Петербургские апокрифы
Шрифт:
Миша целый день сидел один в купе, по целым часам глядел он в окно на мелькавшие деревушки, уже совсем другого вида, чем в Кривом Роге, большие тракты, белые мазанки с пирамидальными тополями, на поля, все больше и больше черневшие. Легкие дорожные мысли, такие далекие от всего важного, скользили.
Обедать он пошел, когда солнце уже село, нежной, весенней зарей озарив синее с облаками небо.

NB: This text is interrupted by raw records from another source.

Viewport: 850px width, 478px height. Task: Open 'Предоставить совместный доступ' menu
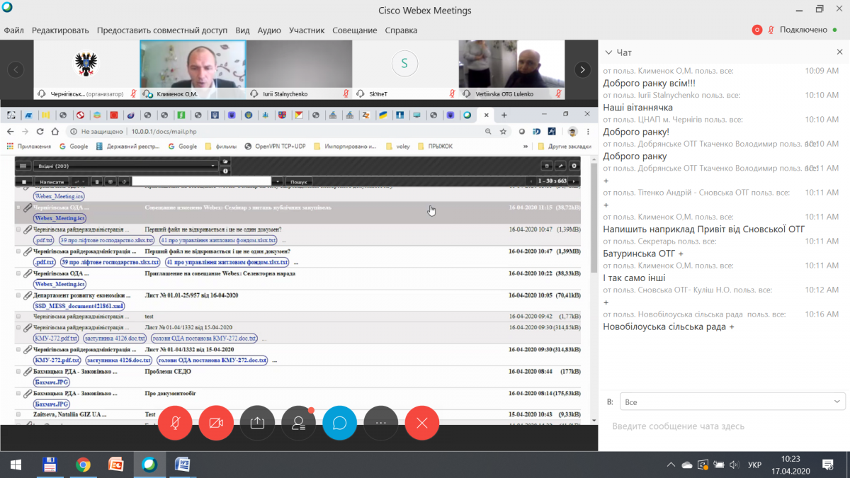(x=162, y=30)
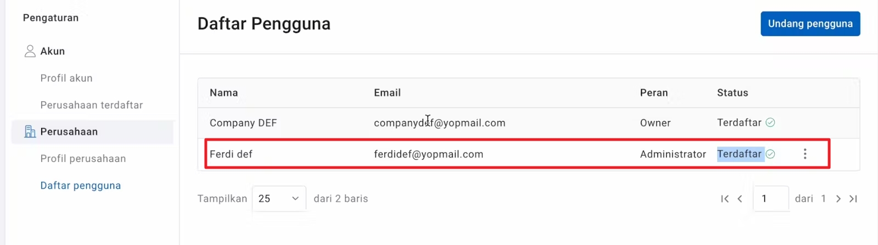Image resolution: width=878 pixels, height=245 pixels.
Task: Jump to last page of list
Action: (x=853, y=199)
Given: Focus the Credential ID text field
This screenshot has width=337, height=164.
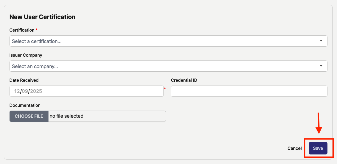Looking at the screenshot, I should pos(249,91).
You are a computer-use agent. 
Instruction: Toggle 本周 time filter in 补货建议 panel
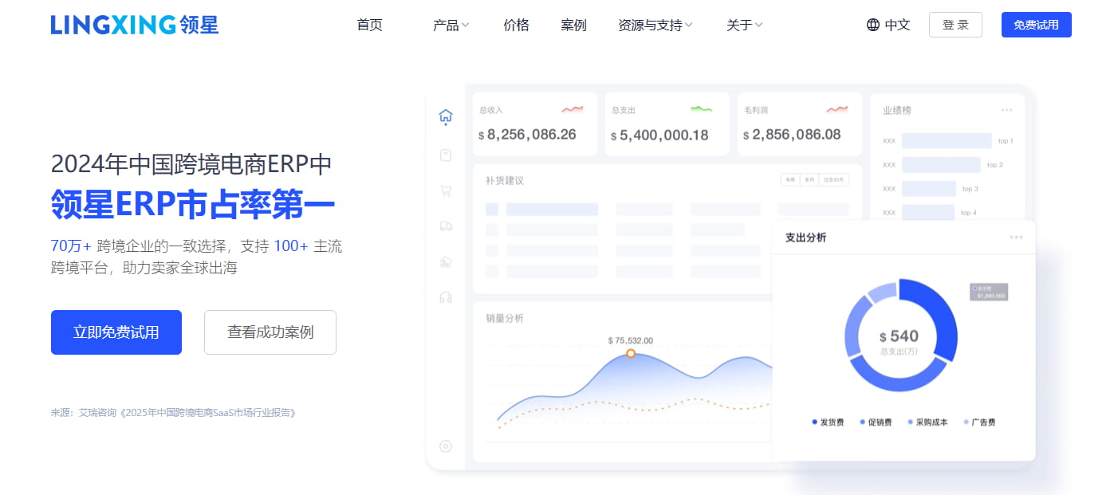click(x=792, y=179)
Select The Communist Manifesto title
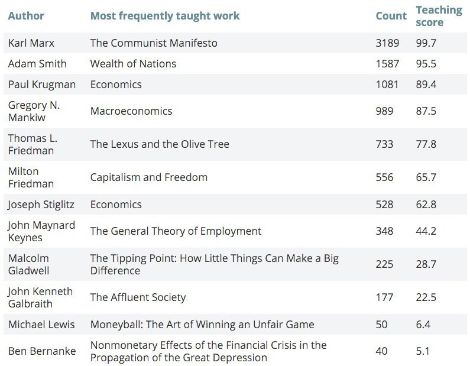 [154, 43]
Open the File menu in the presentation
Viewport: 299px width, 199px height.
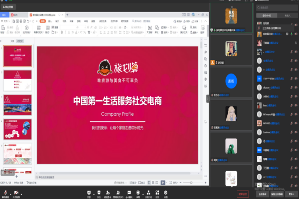coord(5,21)
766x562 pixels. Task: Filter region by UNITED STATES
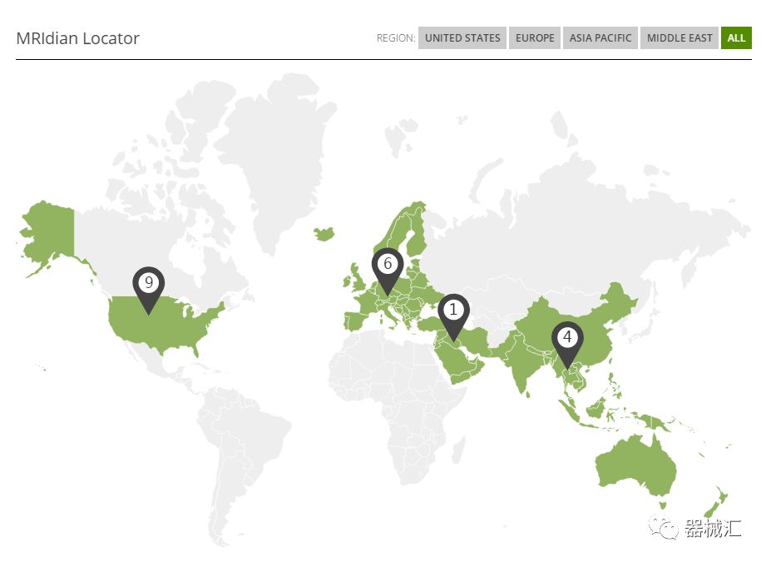[x=462, y=38]
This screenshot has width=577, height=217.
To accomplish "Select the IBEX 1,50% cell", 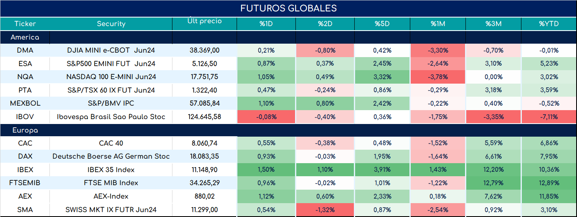I will [266, 170].
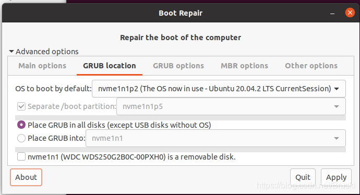Open the GRUB options tab

pyautogui.click(x=178, y=66)
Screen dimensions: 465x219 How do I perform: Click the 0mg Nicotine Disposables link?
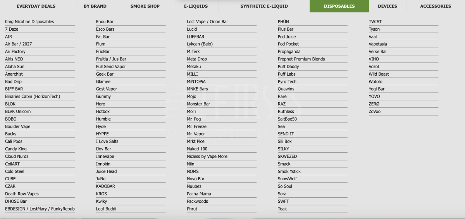29,22
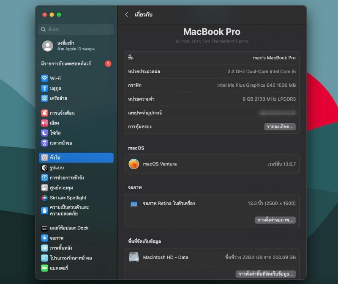Open Network globe icon in sidebar
338x284 pixels.
(x=44, y=99)
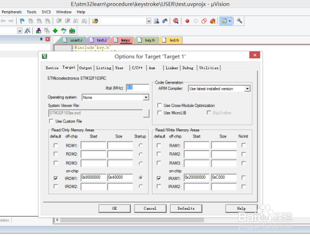
Task: Click the Kill All Breakpoints icon
Action: point(213,21)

Миша сел возле англичан за отдельным столиком. К нему подсел старичок-помещик, поляк, и они говорили о хозяйстве, деревенской жизни, ценах на хлеб, долго и тихо.
В Варшаву поезд пришел
Уже на вокзале, в шумной, разноязычной толпе каким-то новым воздухом на Мишу пахнуло. Он растерялся и не сразу вспомнил название гостиницы, где должны были они встретиться с Юлией Михайловной.

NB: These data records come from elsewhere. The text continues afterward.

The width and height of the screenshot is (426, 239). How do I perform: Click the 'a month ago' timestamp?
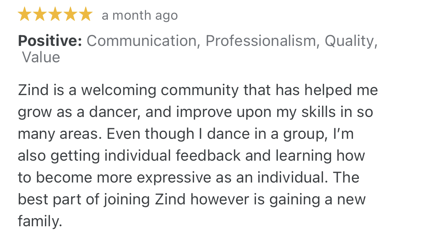pyautogui.click(x=140, y=16)
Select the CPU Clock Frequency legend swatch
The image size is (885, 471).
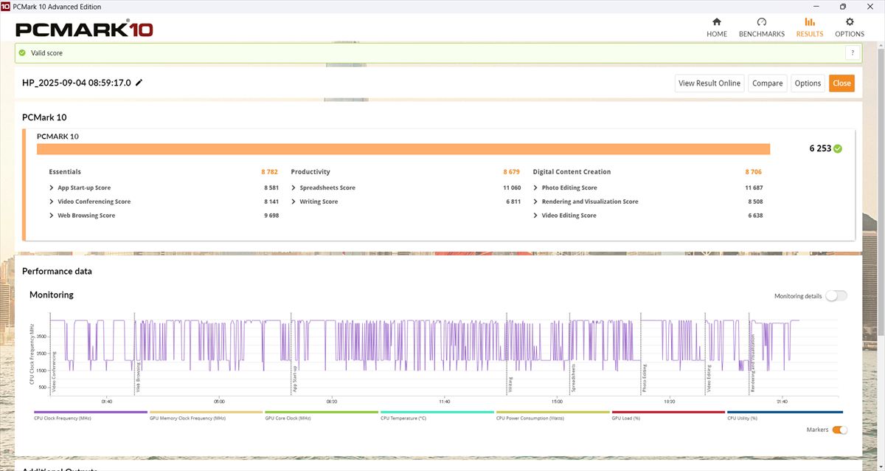tap(91, 413)
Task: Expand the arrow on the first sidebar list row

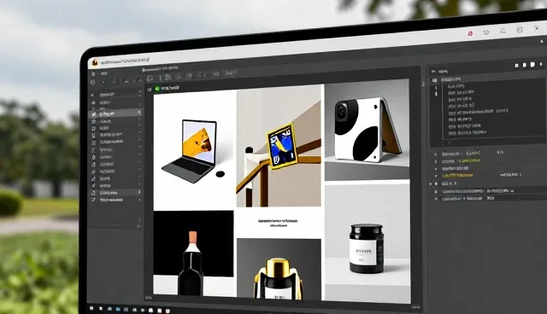Action: (139, 94)
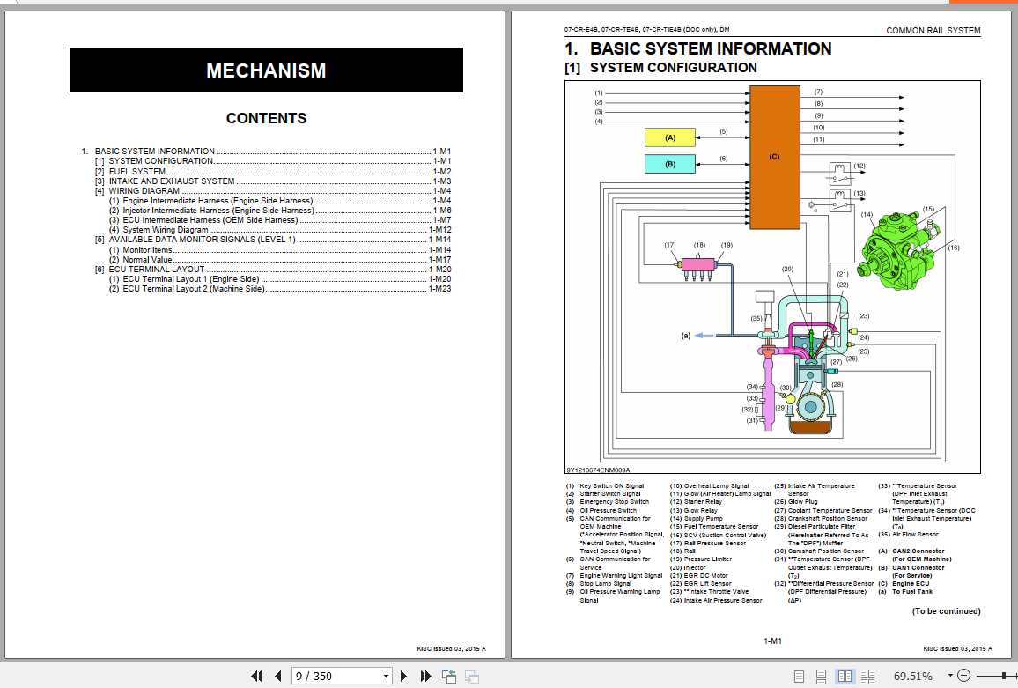This screenshot has width=1018, height=688.
Task: Go to the previous page arrow
Action: point(277,676)
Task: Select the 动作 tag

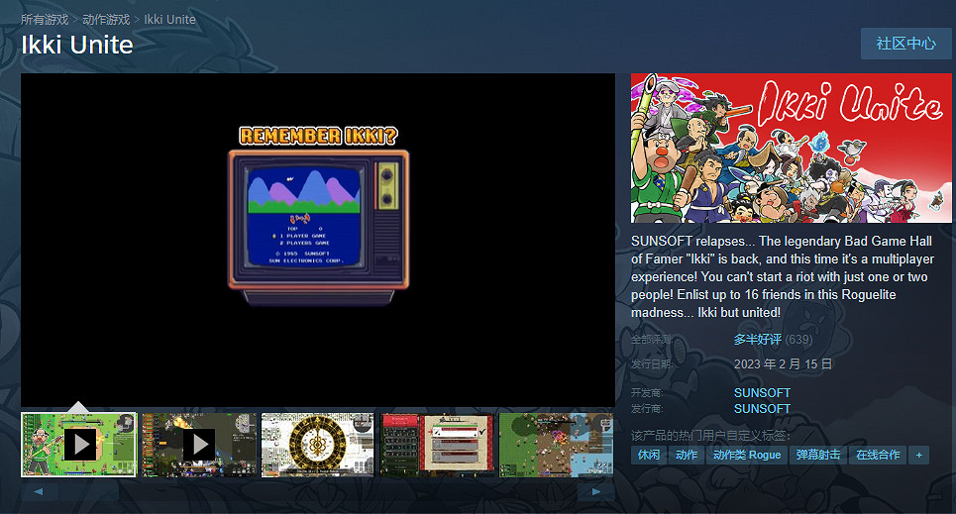Action: click(x=687, y=455)
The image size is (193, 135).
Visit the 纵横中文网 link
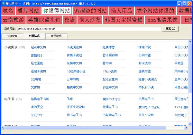(74, 63)
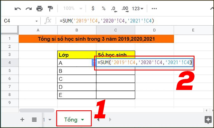Image resolution: width=214 pixels, height=128 pixels.
Task: Click the formula bar input
Action: point(135,21)
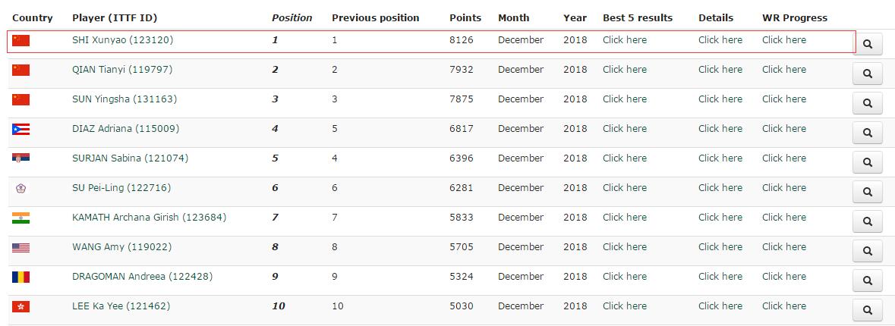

Юркий комиссионер напомнил ему, прокричав название гостиницы над самым ухом.
Когда Миша проезжал в маленькой каретке из гостиницы по темным незнакомым улицам, уже совсем сухим от снега, по мосту над рекой, мимо замка, бульваров, наполненных гуляющими, его охватывало весеннее, смутно волнующее возбуждение, и все, и странные в темноте здания, и высокие костелы, все казалось каким-то новым, никогда не виданным, предвещающим так много радостно-неожиданного.
Он вспомнил, что сейчас увидит Юлию Михайловну, и ему опять захотелось быть равнодушным, дерзким и безжалостным.

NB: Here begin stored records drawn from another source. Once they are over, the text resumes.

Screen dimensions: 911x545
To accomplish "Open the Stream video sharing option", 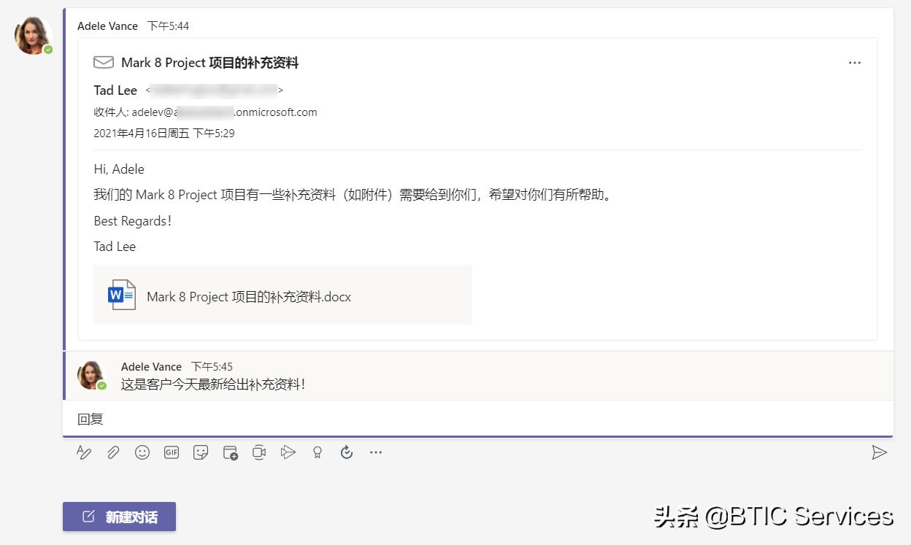I will [288, 452].

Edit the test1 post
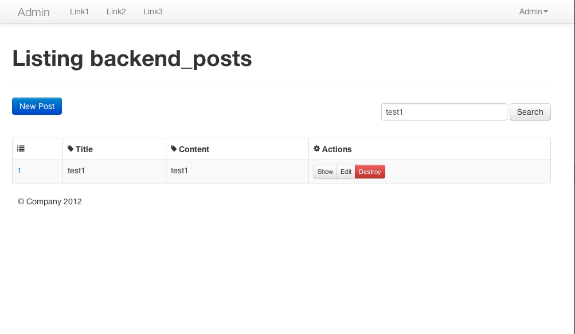pos(346,172)
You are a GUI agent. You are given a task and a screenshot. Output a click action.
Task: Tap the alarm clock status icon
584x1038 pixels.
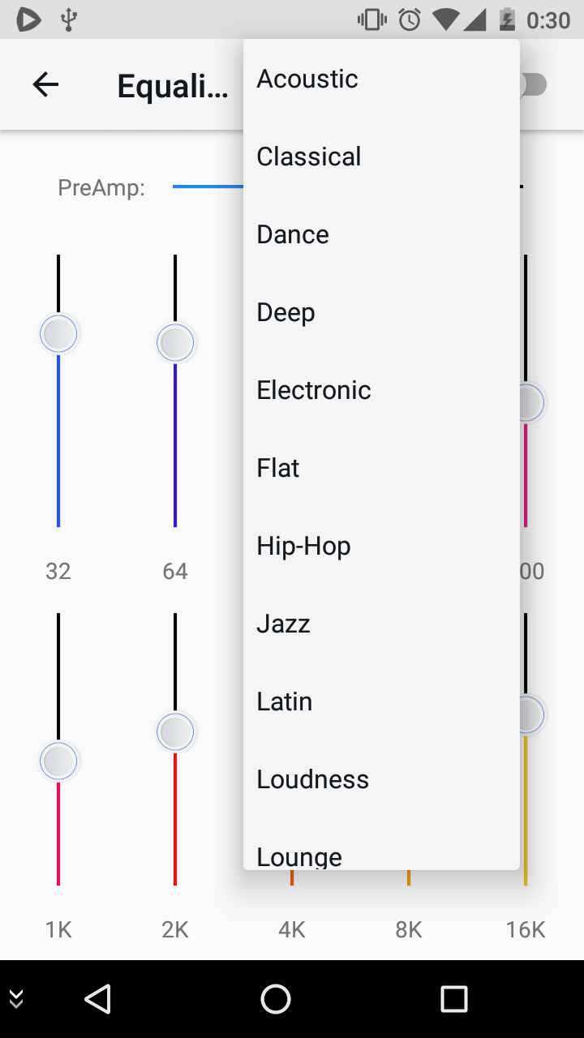click(410, 19)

— Я ей так и скажу, — почти вслух промолвил Миша сам себе. Въехали в ворота гостиницы. Мальчики в малиновых курточках, как проворные обезьянки, быстро схватили два небольших чемодана Мишиных и повели к лифту, где два других — подняли наверх.
Почтенный господин во фраке, с трудом выговаривая русские слова, мешая их с польскими, доложил, что комната пану приготовлена рядом с комнатой пани, которая прибыла еще сегодня утром, слава Иисусу, совсем здоровая.
Гостиница была старинная, с широкими коридорами и четырехугольным внутренним двором, напоминала она какое-то аббатство или крепость.
Мишу провели в небольшую, с одним окном комнату, обставленную старинною тяжелою мебелью; на столе горели свечи под абажуром.
Едва Миша успел умыться, как в дверь постучали. Вошла Юлия Михайловна. Она была в изящном полумужском дорожном сером костюме.
— Здравствуй. Вот ты и приехал. А я думала даром в Варшаву прокатилась, — она засмеялась тихим радостным смешком, но была какая-то новая, сдержанная, будто мало знакомая.
Миша молча поцеловал руку.
— Идем скорей ужинать, — продолжала она очень весело, — я целый день ничего не ела. Одной в ресторан спускаться неудобно. Осматривала город, но ничего интересного не нашла.
— Я хотел сказать, — начал было Миша, помня свое решение ни минуты не оставлять ее в неизвестности относительно своих планов.
— Потом, потом, — как-то заторопилась Юлия Михайловна, будто предчувствуя какие-то неприятные объяснения. Какая-то тень мелькнула на ее лице, но сейчас же опять просто и весело сказала:
— Ну, пойдем, пожалуйста, и там все расскажешь. Мне тоже много нужно тебе сказать и предложить.
Они спустились вниз в ресторан. В небольшом нарядном зале несколько чопорных, в черных сюртуках панов ужинали с высокомерными лицами, было и две-три женщины в строгих туалетах. На возвышеньи играл маленький оркестр.
Гавриилов и Юлия Михайловна заняли место в углу на небольшом диванчике. Юлия Михайловна немножко искусственно
— Значит, завтра вечером мы едем в Вену. Сегодня, к сожалению, нет поезда. В Вене, я думаю, мы останемся на день. Кое-что мне нужно купить, да и тебе надо одеться. Там это дешево, а я хочу, чтобы мой мальчик был нарядный, — так заговорила оживленно Агатова.
— Я хотел сказать, — медленно начал Миша, — что нам необходимо разъехаться. Дольше нельзя.
Юлия Михайловна нисколько не удивилась и не взволновалась этим словам.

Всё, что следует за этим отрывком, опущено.